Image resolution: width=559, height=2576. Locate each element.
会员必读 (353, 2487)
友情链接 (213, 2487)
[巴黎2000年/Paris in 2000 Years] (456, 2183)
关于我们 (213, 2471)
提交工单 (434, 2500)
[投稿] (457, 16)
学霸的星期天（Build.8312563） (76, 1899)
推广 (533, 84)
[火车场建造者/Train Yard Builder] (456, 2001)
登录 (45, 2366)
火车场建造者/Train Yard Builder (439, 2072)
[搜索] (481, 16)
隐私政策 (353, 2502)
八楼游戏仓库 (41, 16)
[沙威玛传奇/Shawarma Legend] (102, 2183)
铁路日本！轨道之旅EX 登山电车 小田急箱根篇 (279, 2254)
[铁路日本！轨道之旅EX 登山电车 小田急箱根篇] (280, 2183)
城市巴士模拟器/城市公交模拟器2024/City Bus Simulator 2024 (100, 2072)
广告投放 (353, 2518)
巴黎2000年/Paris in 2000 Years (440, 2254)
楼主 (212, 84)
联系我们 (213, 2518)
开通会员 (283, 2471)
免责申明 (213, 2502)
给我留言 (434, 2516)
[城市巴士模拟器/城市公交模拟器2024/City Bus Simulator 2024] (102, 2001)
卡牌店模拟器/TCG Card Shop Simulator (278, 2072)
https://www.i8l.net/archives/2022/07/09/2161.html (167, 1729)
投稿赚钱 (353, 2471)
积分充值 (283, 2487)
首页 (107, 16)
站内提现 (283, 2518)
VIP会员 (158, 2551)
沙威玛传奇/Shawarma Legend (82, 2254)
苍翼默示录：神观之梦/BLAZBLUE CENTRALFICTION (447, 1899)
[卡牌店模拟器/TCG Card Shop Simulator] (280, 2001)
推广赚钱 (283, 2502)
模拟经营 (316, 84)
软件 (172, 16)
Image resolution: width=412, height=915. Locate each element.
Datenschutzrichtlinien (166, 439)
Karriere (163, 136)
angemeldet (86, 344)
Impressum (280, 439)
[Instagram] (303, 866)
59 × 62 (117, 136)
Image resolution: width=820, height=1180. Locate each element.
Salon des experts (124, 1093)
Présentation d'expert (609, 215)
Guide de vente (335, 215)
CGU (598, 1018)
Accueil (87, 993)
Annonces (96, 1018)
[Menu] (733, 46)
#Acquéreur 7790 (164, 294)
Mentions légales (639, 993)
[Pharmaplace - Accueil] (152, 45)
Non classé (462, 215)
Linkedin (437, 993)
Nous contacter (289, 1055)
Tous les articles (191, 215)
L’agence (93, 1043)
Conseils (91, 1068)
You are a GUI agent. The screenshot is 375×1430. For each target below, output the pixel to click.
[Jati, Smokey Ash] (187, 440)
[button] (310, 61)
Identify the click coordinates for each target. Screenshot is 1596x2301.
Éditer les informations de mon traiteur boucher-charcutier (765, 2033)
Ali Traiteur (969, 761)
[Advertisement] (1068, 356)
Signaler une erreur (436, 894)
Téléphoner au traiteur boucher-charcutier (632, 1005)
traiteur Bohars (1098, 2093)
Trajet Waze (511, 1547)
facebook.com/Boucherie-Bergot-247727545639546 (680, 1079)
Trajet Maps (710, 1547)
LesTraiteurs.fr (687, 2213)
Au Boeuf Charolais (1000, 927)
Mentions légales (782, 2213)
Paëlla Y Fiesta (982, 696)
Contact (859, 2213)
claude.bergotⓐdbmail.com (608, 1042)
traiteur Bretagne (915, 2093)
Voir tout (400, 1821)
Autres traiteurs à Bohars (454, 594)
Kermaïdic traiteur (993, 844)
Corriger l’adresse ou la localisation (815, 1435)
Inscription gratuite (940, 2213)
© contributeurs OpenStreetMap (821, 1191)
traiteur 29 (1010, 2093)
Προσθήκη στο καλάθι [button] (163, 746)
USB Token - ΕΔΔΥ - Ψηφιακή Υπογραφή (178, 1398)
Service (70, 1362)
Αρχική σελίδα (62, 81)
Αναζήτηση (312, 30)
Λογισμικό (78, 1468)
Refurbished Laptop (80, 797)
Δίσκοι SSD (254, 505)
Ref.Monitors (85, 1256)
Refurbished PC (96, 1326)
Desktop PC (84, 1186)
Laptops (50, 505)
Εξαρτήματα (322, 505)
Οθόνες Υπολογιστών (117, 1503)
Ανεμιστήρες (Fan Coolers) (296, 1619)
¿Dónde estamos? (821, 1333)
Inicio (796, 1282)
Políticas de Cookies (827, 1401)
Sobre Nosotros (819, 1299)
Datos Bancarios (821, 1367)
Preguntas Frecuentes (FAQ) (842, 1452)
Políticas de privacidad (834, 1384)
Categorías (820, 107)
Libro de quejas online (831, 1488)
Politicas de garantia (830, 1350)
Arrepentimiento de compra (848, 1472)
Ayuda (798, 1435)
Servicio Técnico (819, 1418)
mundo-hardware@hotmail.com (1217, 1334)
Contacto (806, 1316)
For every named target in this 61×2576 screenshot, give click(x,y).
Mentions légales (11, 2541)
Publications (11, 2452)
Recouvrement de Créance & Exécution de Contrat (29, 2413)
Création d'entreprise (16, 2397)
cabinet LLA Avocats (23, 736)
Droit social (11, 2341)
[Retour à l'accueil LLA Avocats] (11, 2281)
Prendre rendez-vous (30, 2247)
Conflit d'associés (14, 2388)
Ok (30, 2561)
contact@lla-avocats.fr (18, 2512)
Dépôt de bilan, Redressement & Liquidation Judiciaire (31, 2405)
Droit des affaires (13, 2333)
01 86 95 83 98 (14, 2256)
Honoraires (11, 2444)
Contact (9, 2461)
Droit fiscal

What to do: Restate word for word the lines of the data above, starting at the line containing "Accueil (87, 993)" and ending at the line containing "Inscription gratuite (940, 2213)", both included, and nothing more.

Problem solution:
Accueil (87, 993)
Annonces (96, 1018)
[Menu] (733, 46)
#Acquéreur 7790 (164, 294)
Mentions légales (639, 993)
[Pharmaplace - Accueil] (152, 45)
Non classé (462, 215)
Linkedin (437, 993)
Nous contacter (289, 1055)
Tous les articles (191, 215)
L’agence (93, 1043)
Conseils (91, 1068)
You are a GUI agent. The screenshot is 375×1430. For each target below, output the pixel to click.
[Jati, Smokey Ash] (187, 440)
[button] (310, 61)
Identify the click coordinates for each target. Screenshot is 1596x2301.
Éditer les informations de mon traiteur boucher-charcutier (765, 2033)
Ali Traiteur (969, 761)
[Advertisement] (1068, 356)
Signaler une erreur (436, 894)
Téléphoner au traiteur boucher-charcutier (632, 1005)
traiteur Bohars (1098, 2093)
Trajet Waze (511, 1547)
facebook.com/Boucherie-Bergot-247727545639546 (680, 1079)
Trajet Maps (710, 1547)
LesTraiteurs.fr (687, 2213)
Au Boeuf Charolais (1000, 927)
Mentions légales (782, 2213)
Paëlla Y Fiesta (982, 696)
Contact (859, 2213)
claude.bergotⓐdbmail.com (608, 1042)
traiteur Bretagne (915, 2093)
Voir tout (400, 1821)
Autres traiteurs à Bohars (454, 594)
Kermaïdic traiteur (993, 844)
Corriger l’adresse ou la localisation (815, 1435)
Inscription gratuite (940, 2213)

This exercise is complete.